So today I decided to go to the 30th Annual Multicultural Community Festival in Brockville. I bought all of my camera equipment in hopes of taking some nice pictures, and after three hours, and three hundred pictures, I have to admit, I’m super frustrated.
Not having the right camera equipment for the conditions I was going to be in: low light, no flash, fast movement, and not having the skill required to create art and capture the energy of the moment, basically made me want to throw my camera against the arena floor and walk out.
I usually enjoy photography, but for some reason today, I just want to give up on it. I wasn’t able to come out of the event with pictures that made me feel happy, and that I had captured the energy of the event.
Even buying better equipment, I know it will only help a little. My cousin, Mark, and my old co-worker, Jeremy, both have more artistic skill with their cameras, which only helps fuel my frustration.
Sometimes, I just don’t feel like I excel at anything and I’m reminded of what I heard from an expert in my field, “why do people waste so much time, trying to be good at things they have no skill or talent in?” I’m paraphrasing of course, but the message was that we should focus on the things we are good at, and accept that we can’t be good at everything we are interested in.
I just don’t know what to do then because I have no passion left for the things I’m good at, and I’m frustrated with the things I’m passionate about.
6 responses to “Lack of Camera Equipment and Skill”
Personally, I think you’re too hard on yourself.
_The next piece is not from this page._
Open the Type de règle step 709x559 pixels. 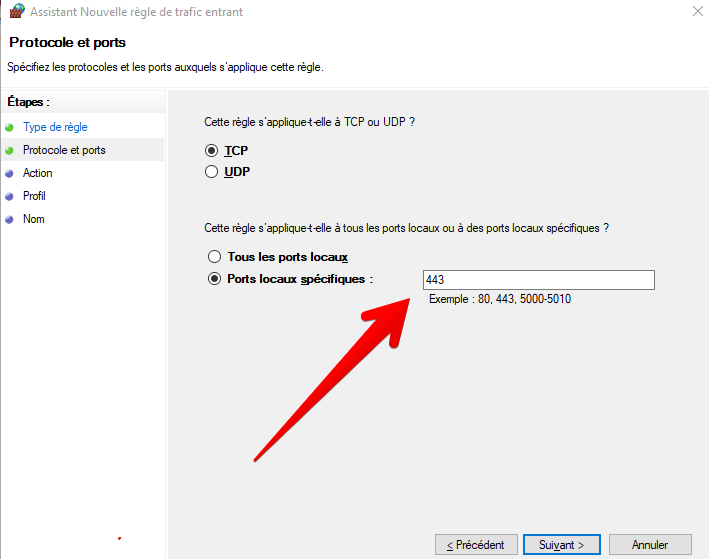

I’m crappy at photography too, and I don’t have the equipment, but I still love it and still do it as often as I can. Are you looking to eventually make money from it? Then maybe you’ve a right to be frustrated. But if it’s just a hobby have fun with it and let it flow instead of worrying about all of the technical mumbo jumbo. That comes with time and a lot of experience. Maybe bring someone with you on these photo shoots so you can exchange ideas / equipment ideas with someone.
I just want to feel like an expert at something. In the top 10-20% at doing something… I don’t want to turn my hobby into something I get paid for (as that’s ruined my love for writing, programming, and computers). It is just hard not to compare myself to my cousin who started after me, but just seems to have a knack for it.
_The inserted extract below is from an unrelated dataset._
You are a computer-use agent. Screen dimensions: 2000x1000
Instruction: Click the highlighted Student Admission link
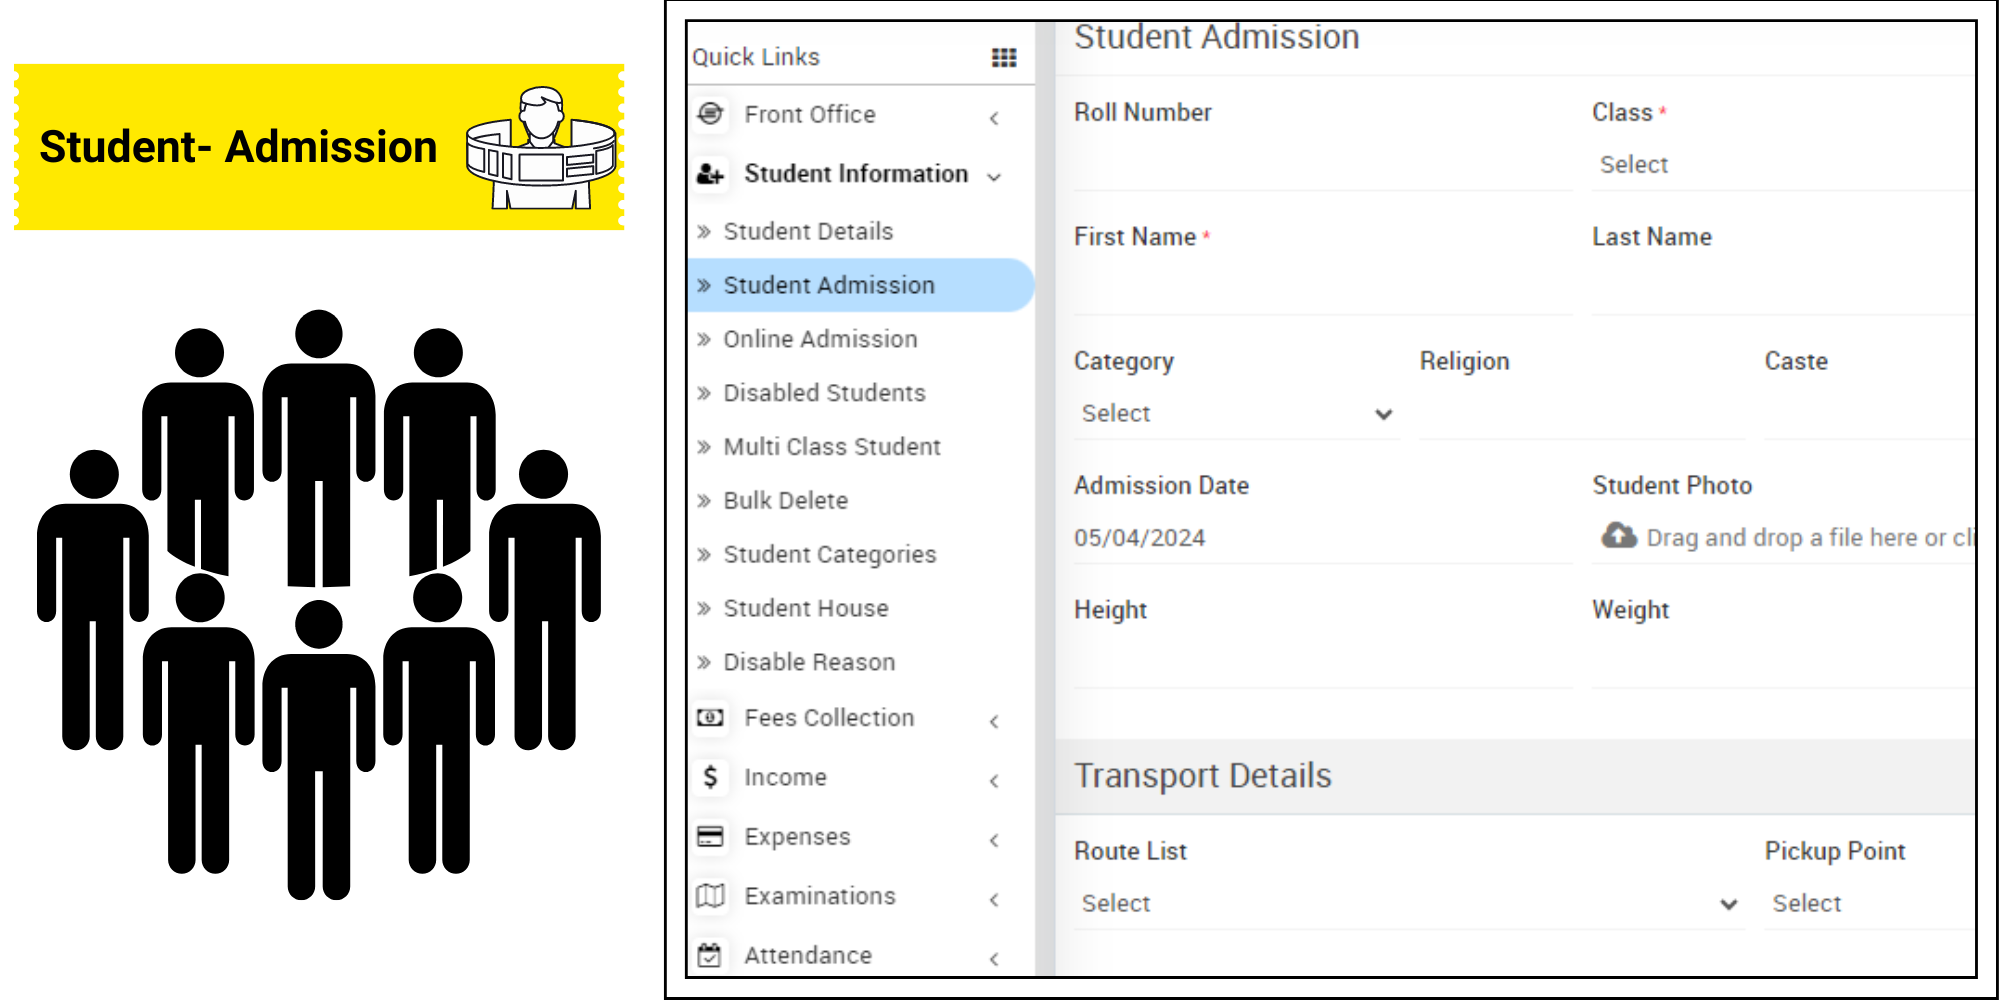pyautogui.click(x=830, y=285)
David, stop pouting! I agree with Stephanie..you are too much a perfectionist! I looked at your shots and they looked great to me..nice colour, you caught the movement of the dancers without blur..looked good…your header pic is beautifully artistic and I love the ones of the water. You are still developing (get it 😉 your talent and that takes time…Next time you are in an arena you’ll know what to expect…so don’t be so impatient and be glad you don’t have to pay for film like back in my day!!
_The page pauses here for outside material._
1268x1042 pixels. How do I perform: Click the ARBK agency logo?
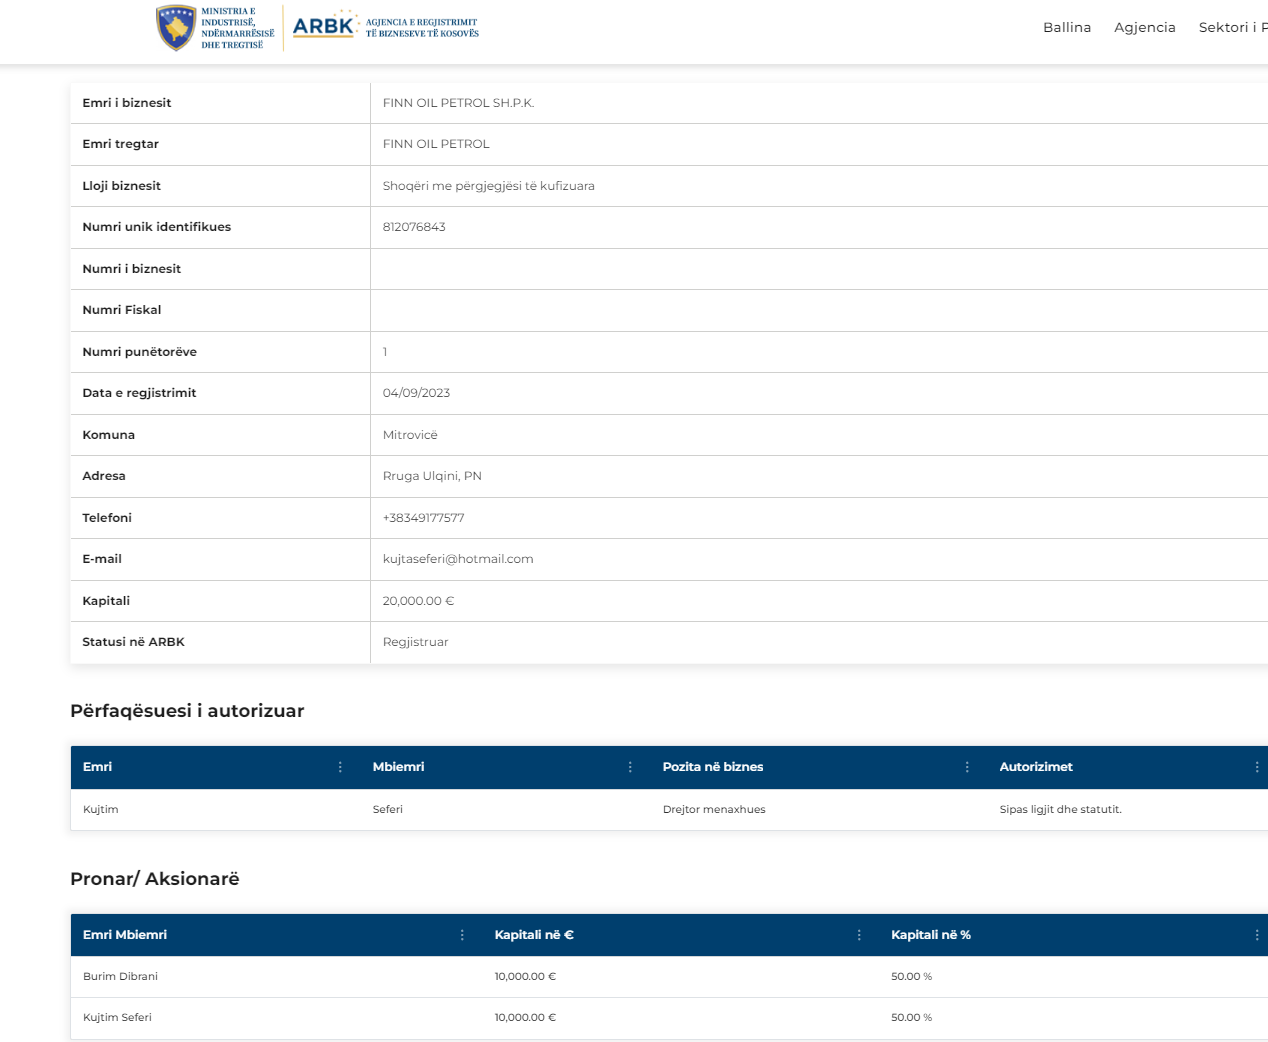[324, 27]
Hope you were able to enjoy some of the Festival..looks like a fun time.
PS. He may be losing a bit of hair but Jer is not ‘old’ 🙂
Jer is definitely “old” lol. It was definitely interesting hearing the African drums. Out of everything I saw, I enjoyed that the most.
Just hang in there David! I don’t believe it’s so much that we shouldn’t “waste time” at things we are not “good” at – I think it takes time and practice to be good at the things we are interested in! Embrace patience – it will be a good lesson learned!
Sometimes it’s okay to not be an expert at any one specific thing. I’m a generalist. I’m good at lots of things, but I don’t think I qualify as an expert at anything other than napping.
What I am quite good at is figuring things out – and I suspect you are the same. That’s what your expertise is; methinks.
If you’re concerned that not having the right equipment, I’d like to share that my absolute favourite photos that I’ve taken were taken with either a $20 Vivitar camera or Kodak disposable cameras.